Work to be completed:
In the material below, the lines to reproduce exactly are the one containing "Click the word" and all lines after it through the last.

++++ Study material ++++

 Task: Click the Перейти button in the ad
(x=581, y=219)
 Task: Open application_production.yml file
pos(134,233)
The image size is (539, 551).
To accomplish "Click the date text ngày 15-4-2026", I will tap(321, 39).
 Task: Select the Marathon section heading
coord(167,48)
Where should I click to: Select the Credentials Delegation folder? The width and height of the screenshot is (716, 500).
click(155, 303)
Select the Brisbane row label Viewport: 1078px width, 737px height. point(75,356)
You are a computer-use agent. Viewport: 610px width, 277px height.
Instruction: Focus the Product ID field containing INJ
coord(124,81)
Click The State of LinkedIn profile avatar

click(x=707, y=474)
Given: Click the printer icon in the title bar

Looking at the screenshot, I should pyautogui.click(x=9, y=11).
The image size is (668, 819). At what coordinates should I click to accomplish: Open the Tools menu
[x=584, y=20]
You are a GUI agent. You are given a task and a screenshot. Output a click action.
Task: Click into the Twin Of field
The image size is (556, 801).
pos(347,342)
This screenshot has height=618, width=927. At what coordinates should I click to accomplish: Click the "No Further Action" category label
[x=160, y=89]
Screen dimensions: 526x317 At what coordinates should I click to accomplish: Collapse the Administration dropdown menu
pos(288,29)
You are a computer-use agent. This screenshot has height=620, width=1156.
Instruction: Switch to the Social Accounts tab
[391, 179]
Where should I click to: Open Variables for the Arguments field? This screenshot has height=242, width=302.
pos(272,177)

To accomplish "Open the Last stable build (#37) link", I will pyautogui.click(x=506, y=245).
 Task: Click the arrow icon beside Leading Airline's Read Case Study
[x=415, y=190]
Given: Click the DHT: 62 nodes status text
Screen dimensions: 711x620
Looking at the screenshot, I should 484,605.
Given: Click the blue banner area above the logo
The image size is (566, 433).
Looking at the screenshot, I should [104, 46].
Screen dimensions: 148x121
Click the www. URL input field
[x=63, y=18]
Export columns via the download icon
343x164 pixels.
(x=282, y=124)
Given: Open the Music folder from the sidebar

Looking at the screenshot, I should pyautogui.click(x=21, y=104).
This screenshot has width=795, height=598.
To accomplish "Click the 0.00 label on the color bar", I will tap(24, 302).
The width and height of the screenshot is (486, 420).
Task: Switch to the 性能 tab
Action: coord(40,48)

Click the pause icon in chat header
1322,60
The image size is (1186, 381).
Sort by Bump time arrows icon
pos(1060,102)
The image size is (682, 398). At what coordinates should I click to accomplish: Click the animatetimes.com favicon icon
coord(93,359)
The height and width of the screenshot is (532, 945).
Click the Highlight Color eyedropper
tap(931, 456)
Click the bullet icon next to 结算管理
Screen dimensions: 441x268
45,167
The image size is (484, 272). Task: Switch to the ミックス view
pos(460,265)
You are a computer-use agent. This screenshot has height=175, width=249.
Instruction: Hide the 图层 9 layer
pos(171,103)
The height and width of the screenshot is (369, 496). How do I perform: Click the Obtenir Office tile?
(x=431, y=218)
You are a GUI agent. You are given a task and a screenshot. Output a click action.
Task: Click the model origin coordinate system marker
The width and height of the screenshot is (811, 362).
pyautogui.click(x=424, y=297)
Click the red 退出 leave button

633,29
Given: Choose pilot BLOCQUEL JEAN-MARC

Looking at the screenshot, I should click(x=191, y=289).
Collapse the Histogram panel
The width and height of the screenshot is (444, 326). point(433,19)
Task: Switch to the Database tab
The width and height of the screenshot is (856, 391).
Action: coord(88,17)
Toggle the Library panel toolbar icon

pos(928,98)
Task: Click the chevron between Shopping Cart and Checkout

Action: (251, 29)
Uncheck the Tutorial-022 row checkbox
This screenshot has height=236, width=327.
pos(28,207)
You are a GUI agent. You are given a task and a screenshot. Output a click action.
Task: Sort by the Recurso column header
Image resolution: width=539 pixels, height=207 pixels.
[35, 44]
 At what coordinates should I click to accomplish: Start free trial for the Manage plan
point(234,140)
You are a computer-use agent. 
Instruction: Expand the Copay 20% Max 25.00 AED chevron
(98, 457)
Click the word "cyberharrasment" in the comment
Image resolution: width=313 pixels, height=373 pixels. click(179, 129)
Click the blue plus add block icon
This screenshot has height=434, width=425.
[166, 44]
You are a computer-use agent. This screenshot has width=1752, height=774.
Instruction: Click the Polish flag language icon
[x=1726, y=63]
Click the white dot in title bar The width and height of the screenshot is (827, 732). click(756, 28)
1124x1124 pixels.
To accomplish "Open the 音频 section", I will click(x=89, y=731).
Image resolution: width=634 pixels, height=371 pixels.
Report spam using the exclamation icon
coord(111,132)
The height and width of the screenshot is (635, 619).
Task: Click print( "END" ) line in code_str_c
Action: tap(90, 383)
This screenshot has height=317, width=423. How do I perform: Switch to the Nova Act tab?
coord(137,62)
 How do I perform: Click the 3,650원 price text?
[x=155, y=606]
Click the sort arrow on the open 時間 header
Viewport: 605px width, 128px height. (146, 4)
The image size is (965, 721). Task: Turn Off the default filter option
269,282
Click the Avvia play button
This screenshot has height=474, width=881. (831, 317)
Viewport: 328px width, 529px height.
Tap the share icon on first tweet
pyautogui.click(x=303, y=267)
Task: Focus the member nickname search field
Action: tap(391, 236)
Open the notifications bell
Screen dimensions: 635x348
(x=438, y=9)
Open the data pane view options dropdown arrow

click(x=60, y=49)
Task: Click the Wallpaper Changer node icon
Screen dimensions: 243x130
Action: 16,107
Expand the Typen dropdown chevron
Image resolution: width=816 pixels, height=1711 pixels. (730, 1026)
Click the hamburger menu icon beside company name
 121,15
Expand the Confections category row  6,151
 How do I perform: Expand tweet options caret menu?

++++

Task result:
Click the word "cyberharrasment" in the comment
Image resolution: width=313 pixels, height=373 pixels. click(179, 129)
Click the blue plus add block icon
This screenshot has height=434, width=425.
[166, 44]
You are a computer-use agent. This screenshot has width=1752, height=774.
Instruction: Click the Polish flag language icon
[x=1726, y=63]
Click the white dot in title bar The width and height of the screenshot is (827, 732). click(756, 28)
1124x1124 pixels.
To accomplish "Open the 音频 section", I will click(x=89, y=731).
Image resolution: width=634 pixels, height=371 pixels.
Report spam using the exclamation icon
coord(111,132)
The height and width of the screenshot is (635, 619).
Task: Click print( "END" ) line in code_str_c
Action: tap(90, 383)
This screenshot has height=317, width=423. How do I perform: Switch to the Nova Act tab?
coord(137,62)
 How do I perform: Click the 3,650원 price text?
[x=155, y=606]
Click the sort arrow on the open 時間 header
Viewport: 605px width, 128px height. (146, 4)
The image size is (965, 721). Task: Turn Off the default filter option
269,282
Click the Avvia play button
This screenshot has height=474, width=881. (831, 317)
Viewport: 328px width, 529px height.
Tap the share icon on first tweet
pyautogui.click(x=303, y=267)
Task: Focus the member nickname search field
Action: tap(391, 236)
Open the notifications bell
Screen dimensions: 635x348
(x=438, y=9)
Open the data pane view options dropdown arrow

click(x=60, y=49)
Task: Click the Wallpaper Changer node icon
Screen dimensions: 243x130
Action: 16,107
Expand the Typen dropdown chevron
Image resolution: width=816 pixels, height=1711 pixels. (730, 1026)
Click the hamburger menu icon beside company name
 121,15
Expand the Confections category row  6,151
 How do I perform: Expand tweet options caret menu?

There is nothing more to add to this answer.